* [Challenge A]
According to the market insight, what drove Australia's economic momentum in the three months to June?
* [Challenge B]
Using the market insight, explain in one to three sentences why UK service providers saw customer spending reverse in August.

* [Text]
++++++++++++++++++++
Market insight 7 Sep

AUD/USD Australia's economy has maintained growing momentum in the three months to June, driven by strong demand for exports of goods and services. It means strong momentum even in the face of twelve interest rate increases. The outcome will enhance the RBA's confidence that it can achieve a soft landing for the economy while cooling inflation. However, Australia's economic expansion is likely to weaken from now on. We can see AUD/USD was hard to make breakthrough, there is growing uncertainty about the economic prospect for the Asian region; in addition, Australian households are already facing financial constraints. Moving average system is playing resistance role to limit underlying rebound, so the sell limit could be set below 48 hours moving average on H4 chart. GBP/USD Service providers found a reversal in customer spending in August because of rising borrowing cost, weakening business confidence and strained household finances. After a modest recovery over the past six months, services companies are now clearly feeling the impact of high interest rates on customer demand. On the other hand, concerning about the business environment also held back spending in August, firms indicate that slowing UK economic growth and high inflation will pressure on the business prospect. As we mentioned before, GBP/USD was still affected by 48 hours moving average which is resistance to restrict price rebound. On the other hand, MACD double line is expanding under zero axis on H4 chart, it means sufficient downward momentum. Therefore, the sell limit could be arranged along 12 hours moving average, stop loss must be compulsory.
++++++++++++++++++++
* [Dataset excerpt]

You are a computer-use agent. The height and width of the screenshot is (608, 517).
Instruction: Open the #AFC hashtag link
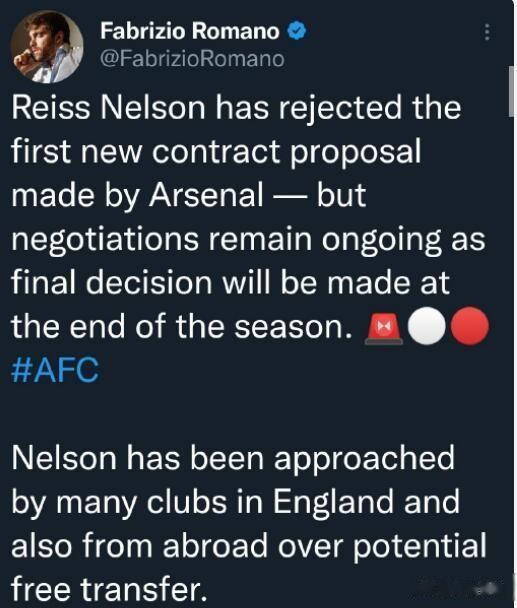pos(55,370)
++++++++++++++++++++
* [Problem solution A]
Strong demand for exports of goods and services drove it.

* [Problem solution B]
Customer spending reversed because of rising borrowing costs, weakening business confidence and strained household finances. After a modest recovery over the previous six months, services companies were clearly feeling the impact of high interest rates on customer demand.